Die Mise en Place für den Coq au Vin hat Jana Minga schon vorbereitet.
Während mehrerer Tage wird das Poulet mit Gemüse und Wein gebeizt, …

Der Wein aus der Marinade wird erst aufgekocht. Bald setzt sich das Eiweiss vom Fleisch als weisslicher Schaum ab. Mit einer Schaumkelle wird dieser grob entfernt, bevor die Sauce durch ein engmaschiges Sieb passiert wird. Währenddessen wird der zweigeteilte Schenkel gesalzen, in Sonnenblumenöl angebraten – es zischt in der Lyonerpfanne – und beiseitegestellt. Jana Minga macht das mit viel Routine, aus dem Hintergrund beobachtet Reinhold Wrobel die Szenerie.

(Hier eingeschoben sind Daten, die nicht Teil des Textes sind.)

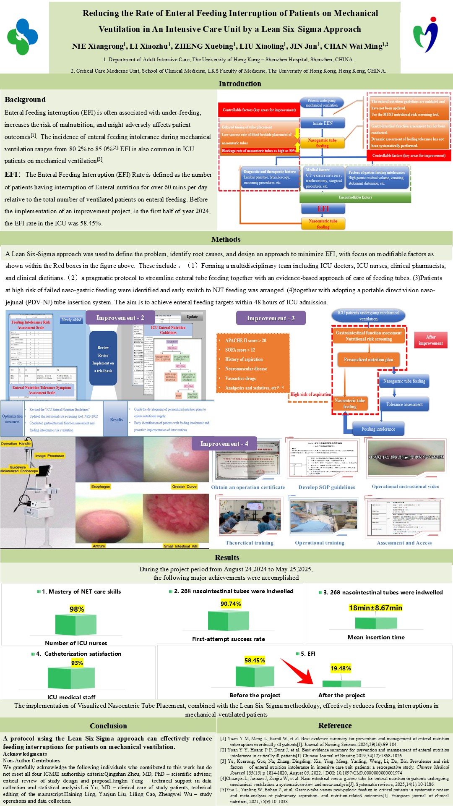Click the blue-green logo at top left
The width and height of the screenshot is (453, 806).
click(x=23, y=37)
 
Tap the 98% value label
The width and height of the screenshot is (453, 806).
click(x=77, y=609)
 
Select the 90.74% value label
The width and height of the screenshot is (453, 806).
click(x=231, y=604)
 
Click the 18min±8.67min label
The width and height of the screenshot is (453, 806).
click(x=375, y=608)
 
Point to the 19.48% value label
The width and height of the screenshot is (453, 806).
click(x=341, y=668)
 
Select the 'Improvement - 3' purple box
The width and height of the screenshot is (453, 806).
click(x=271, y=318)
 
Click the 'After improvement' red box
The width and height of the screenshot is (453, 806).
click(x=431, y=340)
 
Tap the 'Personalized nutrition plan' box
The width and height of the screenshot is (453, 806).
click(x=369, y=360)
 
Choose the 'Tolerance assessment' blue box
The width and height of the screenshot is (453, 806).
click(x=404, y=405)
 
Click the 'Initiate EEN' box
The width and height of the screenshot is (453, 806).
click(x=322, y=123)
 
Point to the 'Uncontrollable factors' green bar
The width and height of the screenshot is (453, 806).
click(x=355, y=197)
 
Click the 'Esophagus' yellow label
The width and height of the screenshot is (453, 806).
click(x=101, y=487)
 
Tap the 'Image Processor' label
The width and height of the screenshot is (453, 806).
click(x=49, y=455)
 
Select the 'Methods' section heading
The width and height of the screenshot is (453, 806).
click(x=226, y=239)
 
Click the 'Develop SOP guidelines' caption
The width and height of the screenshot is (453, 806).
click(x=327, y=487)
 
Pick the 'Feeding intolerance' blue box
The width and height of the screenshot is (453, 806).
click(x=378, y=429)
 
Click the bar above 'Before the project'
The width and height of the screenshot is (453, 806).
click(x=255, y=676)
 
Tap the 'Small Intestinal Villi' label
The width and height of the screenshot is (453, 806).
click(x=181, y=546)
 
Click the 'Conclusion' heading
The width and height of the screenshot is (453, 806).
click(x=108, y=726)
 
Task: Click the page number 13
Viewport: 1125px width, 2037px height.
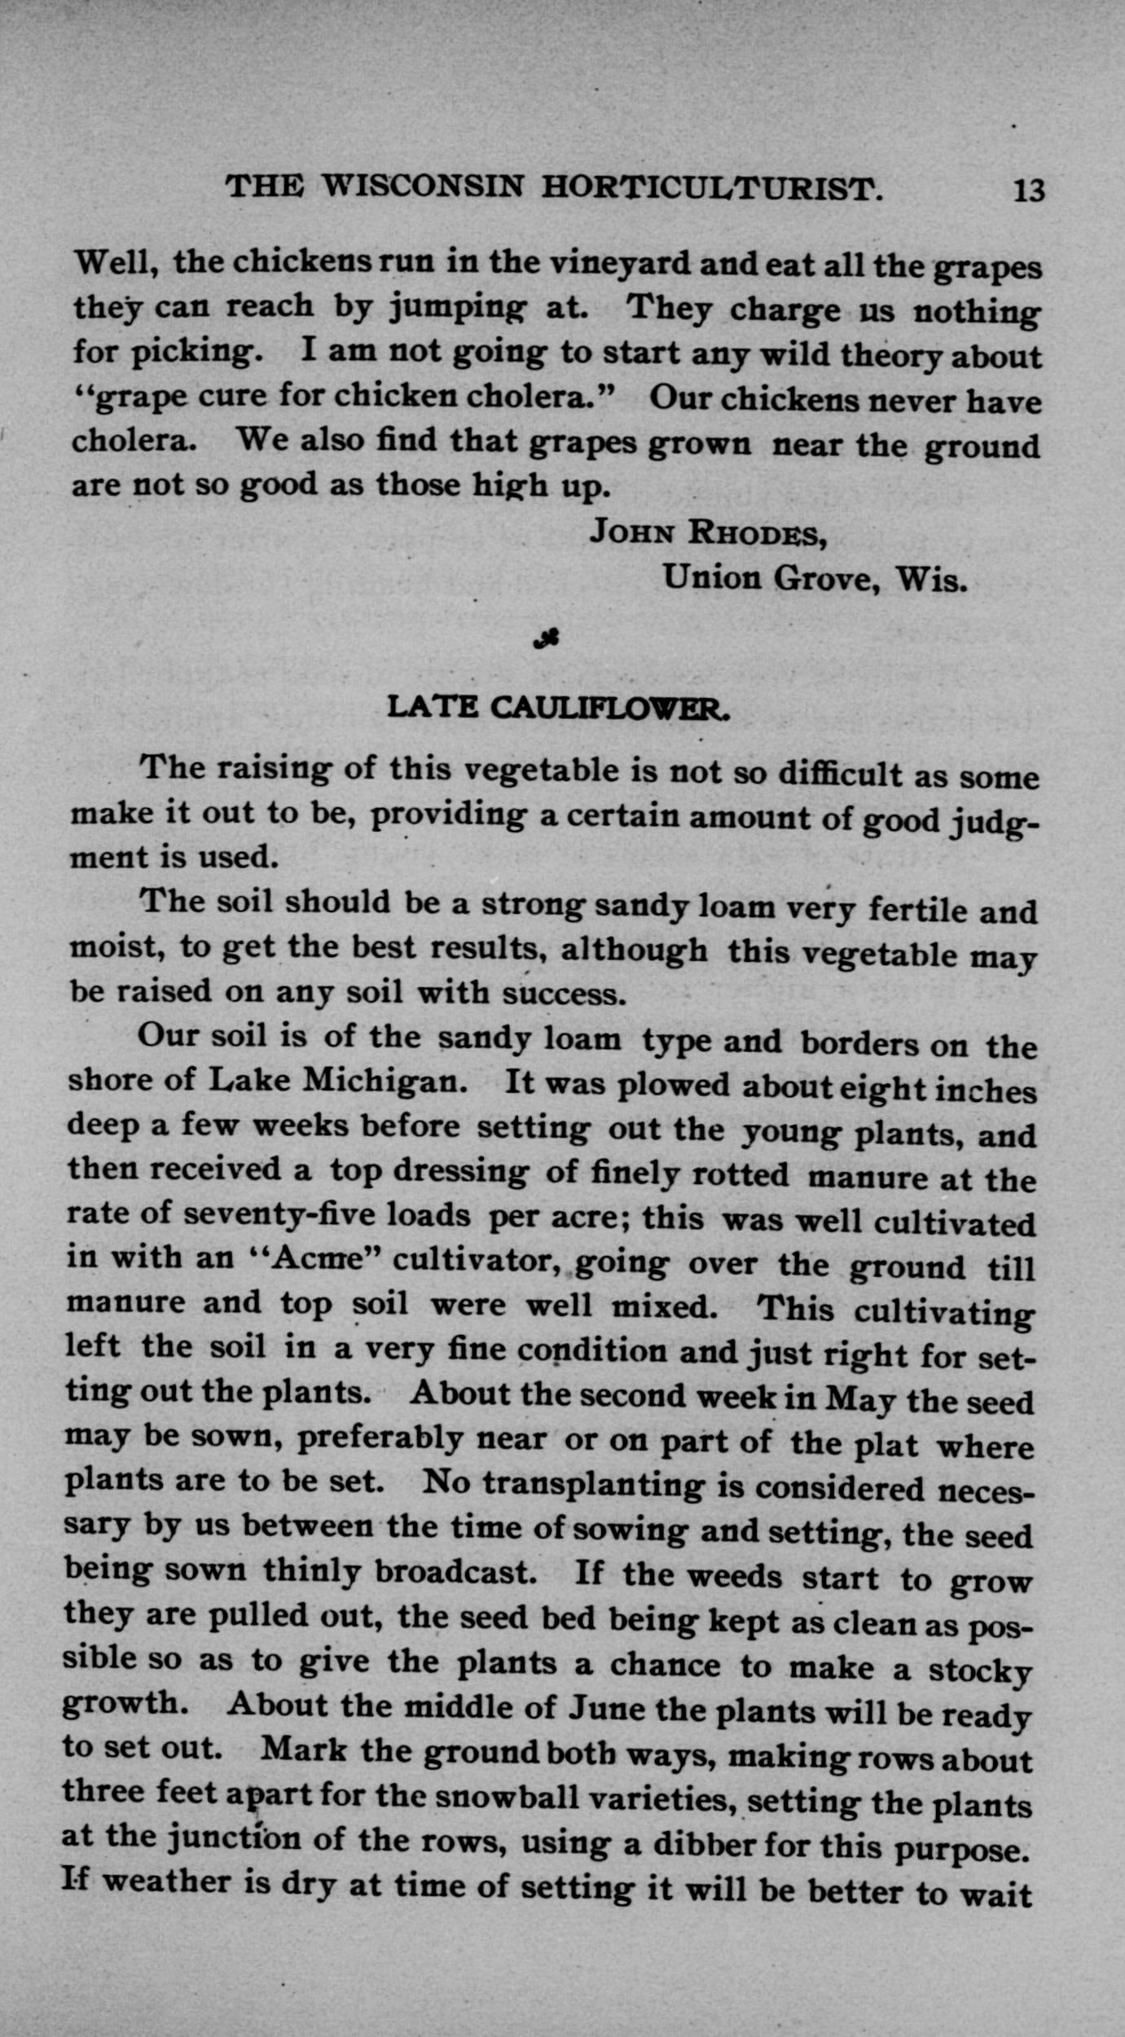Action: pos(1028,191)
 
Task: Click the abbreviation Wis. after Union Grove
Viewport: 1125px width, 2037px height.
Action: pos(932,580)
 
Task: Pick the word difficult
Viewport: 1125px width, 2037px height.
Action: pos(839,772)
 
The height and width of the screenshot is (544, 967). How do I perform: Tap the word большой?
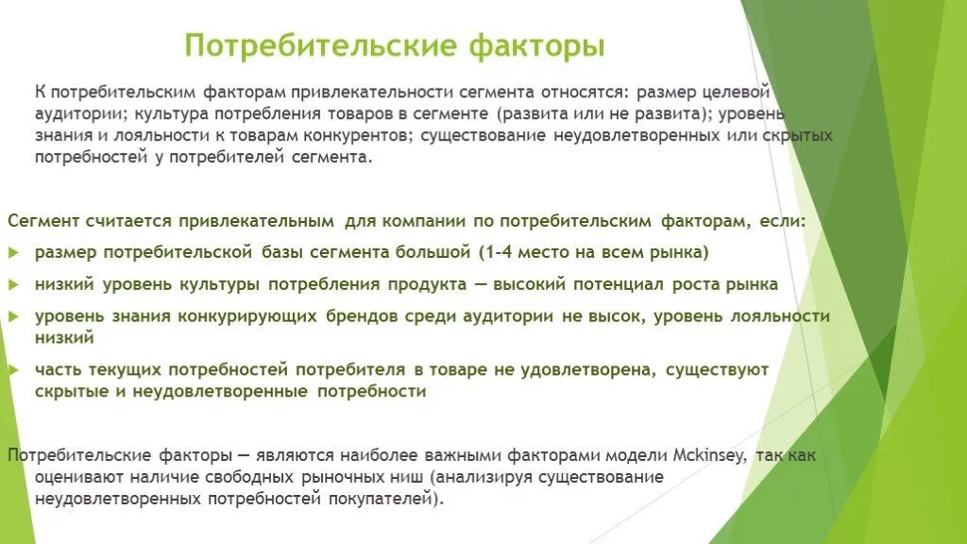pyautogui.click(x=433, y=253)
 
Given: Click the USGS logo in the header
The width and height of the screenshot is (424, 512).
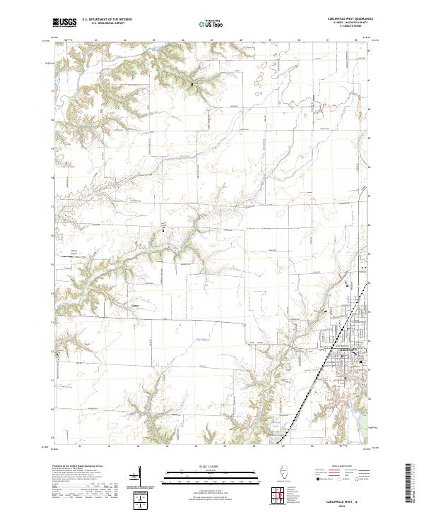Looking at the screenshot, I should [64, 23].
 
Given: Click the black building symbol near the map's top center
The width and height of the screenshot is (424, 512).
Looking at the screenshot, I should [192, 84].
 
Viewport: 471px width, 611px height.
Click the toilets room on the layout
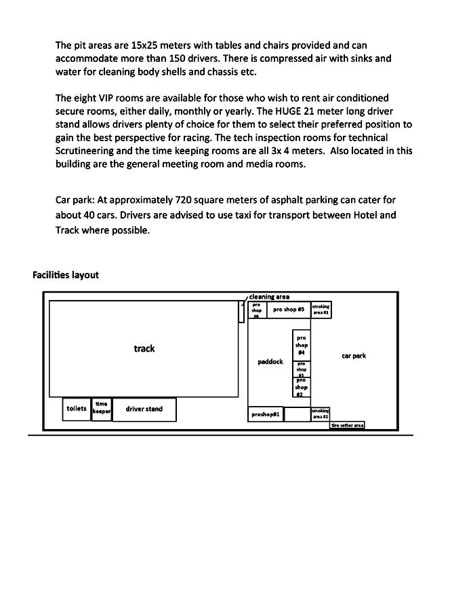[77, 409]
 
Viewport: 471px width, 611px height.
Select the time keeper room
[102, 409]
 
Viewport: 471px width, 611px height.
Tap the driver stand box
[144, 409]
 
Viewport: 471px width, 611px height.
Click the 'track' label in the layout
[144, 348]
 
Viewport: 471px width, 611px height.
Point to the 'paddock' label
[270, 362]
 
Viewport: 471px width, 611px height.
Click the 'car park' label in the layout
[354, 356]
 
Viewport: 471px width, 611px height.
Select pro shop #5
[288, 310]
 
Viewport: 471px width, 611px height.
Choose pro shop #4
[302, 345]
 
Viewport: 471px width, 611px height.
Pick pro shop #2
[302, 388]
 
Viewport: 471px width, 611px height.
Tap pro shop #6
[257, 310]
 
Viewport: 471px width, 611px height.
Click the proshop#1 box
[266, 414]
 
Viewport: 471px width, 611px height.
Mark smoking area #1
[321, 310]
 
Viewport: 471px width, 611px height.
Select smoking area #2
[321, 414]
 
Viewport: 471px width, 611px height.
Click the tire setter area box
[347, 425]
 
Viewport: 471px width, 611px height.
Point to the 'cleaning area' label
[269, 297]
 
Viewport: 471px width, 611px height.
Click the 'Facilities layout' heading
[66, 275]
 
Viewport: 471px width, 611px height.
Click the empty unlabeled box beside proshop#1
[297, 414]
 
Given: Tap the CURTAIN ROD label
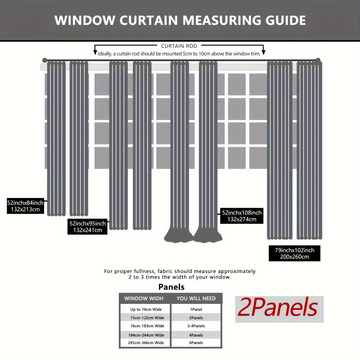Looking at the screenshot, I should pyautogui.click(x=179, y=46).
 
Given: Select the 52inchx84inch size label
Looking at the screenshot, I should pyautogui.click(x=26, y=206).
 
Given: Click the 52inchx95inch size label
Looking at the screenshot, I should pyautogui.click(x=88, y=227).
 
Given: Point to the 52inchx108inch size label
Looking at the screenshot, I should pyautogui.click(x=242, y=216).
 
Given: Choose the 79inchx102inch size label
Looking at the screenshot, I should pyautogui.click(x=295, y=253).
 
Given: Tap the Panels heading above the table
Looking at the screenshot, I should pyautogui.click(x=171, y=287).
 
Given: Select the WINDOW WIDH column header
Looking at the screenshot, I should pyautogui.click(x=144, y=298).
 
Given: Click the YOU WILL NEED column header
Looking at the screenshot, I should pyautogui.click(x=196, y=298).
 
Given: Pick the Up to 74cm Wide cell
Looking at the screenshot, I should pyautogui.click(x=146, y=309).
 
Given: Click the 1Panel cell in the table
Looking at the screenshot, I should pyautogui.click(x=196, y=309).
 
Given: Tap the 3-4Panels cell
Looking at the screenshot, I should pyautogui.click(x=197, y=326).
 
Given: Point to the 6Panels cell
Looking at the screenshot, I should pyautogui.click(x=196, y=343).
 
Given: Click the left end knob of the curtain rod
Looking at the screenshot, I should pyautogui.click(x=45, y=60).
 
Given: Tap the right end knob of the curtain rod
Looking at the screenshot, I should pyautogui.click(x=318, y=60).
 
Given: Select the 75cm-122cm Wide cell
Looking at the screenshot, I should pyautogui.click(x=147, y=318).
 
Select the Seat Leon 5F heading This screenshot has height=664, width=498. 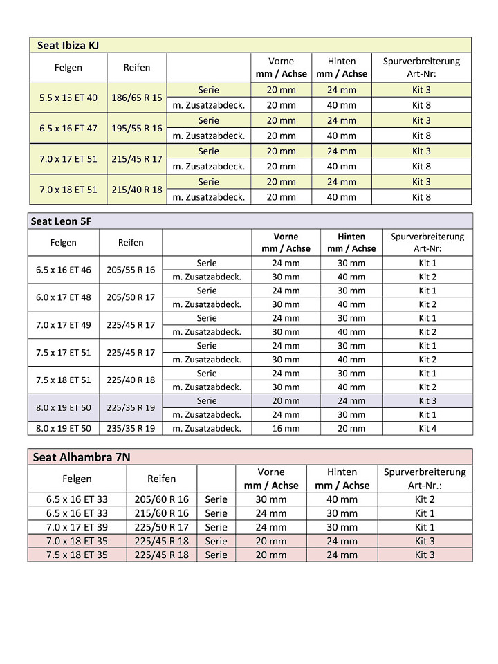coord(62,221)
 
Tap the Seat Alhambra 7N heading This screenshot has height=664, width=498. coord(81,457)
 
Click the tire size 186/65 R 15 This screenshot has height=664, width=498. coord(137,98)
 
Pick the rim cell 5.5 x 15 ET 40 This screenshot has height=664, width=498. coord(68,98)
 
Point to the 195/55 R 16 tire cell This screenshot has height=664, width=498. coord(137,128)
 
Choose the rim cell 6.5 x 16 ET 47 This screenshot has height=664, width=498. coord(68,128)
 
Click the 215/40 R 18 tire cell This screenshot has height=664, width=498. coord(137,189)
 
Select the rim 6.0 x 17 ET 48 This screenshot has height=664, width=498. coord(64,297)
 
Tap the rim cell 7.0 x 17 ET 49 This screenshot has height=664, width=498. coord(64,324)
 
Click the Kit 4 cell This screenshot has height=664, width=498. coord(427,428)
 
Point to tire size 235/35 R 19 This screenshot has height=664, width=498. coord(131,428)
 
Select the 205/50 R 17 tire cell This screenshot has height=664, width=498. coord(131,297)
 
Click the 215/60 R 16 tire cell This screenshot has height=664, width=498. coord(161,513)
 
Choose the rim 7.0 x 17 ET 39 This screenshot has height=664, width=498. coord(77,527)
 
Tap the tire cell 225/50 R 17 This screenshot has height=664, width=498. coord(161,527)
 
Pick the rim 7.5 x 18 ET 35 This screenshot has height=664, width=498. coord(77,555)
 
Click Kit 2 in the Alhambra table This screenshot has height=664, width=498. coord(425,499)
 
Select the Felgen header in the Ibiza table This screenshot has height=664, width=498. coord(68,68)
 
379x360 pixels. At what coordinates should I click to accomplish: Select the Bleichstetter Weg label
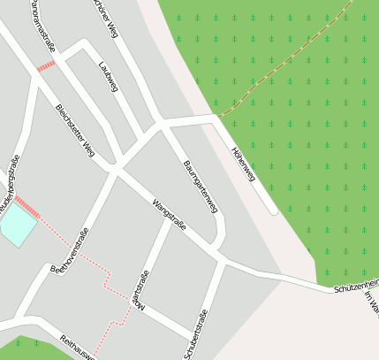pos(75,131)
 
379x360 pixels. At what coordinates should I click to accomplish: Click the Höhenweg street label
pos(243,165)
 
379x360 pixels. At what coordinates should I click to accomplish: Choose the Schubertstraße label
pos(196,334)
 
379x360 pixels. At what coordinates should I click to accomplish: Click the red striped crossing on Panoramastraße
pos(46,65)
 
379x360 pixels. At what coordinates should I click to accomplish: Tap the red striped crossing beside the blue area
pos(27,207)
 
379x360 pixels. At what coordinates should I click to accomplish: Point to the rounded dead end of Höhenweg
pos(273,211)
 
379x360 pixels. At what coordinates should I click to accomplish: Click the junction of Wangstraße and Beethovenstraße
pos(115,168)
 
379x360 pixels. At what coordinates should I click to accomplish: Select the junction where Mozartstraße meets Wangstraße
pos(168,222)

Für die Sauce wird nochmals die gleiche Pfanne verwendet: «Sonst gingen die ganzen Aromen flöten», sagt Minga. Sie brät das Gemüse (ohne Gewürze) scharf an, gibt etwas Tomatenmark zu und löscht mit der Rotweinmarinade ab. Mit Bouillon wird danach angegossen, «hier eignet sich natürlich Geflügelbrühe». Es riecht nun wunderbar in der Küche. «Wer Champignons im Gericht möchte, kann sie hier einfach noch zugeben.» Speck, schlägt die Köchin vor, würde sie separat braten und später hinzugeben.

Nach dem Entfernen des Gemüses wird die Sauce eingekocht, «reduziert» wie es im Fachjargon heisst. Und dann mit etwas in Wasser gelöstem Maizena abgebunden. Mit Maizena? «Wir haben, auch wegen der Glutenunverträglichkeiten mancher Gäste, Weizenmehl weitestgehend aus unserer Küche verbannt.»

Und was passiert eigentlich mit dem Gemüse aus der Beize? «Daheim können Sie das ruhig zum Coq au Vin geben», erklärt Reinhold Wrobel. «Hier kommt es in die Personal-Bolognese», kommentiert Jana Minga lächelnd. Die 33-Jährige arbeitet seit bald sechs Jahren unter Wrobel (51), der hier schon über zwanzig Jahre am Herd steht. Ihre Anrede für ihn? «Du, Chef!» Er nennt sie während des Gesprächs mal «meine linke Hand» – ein Kompliment, denn Wrobel ist Linkshänder.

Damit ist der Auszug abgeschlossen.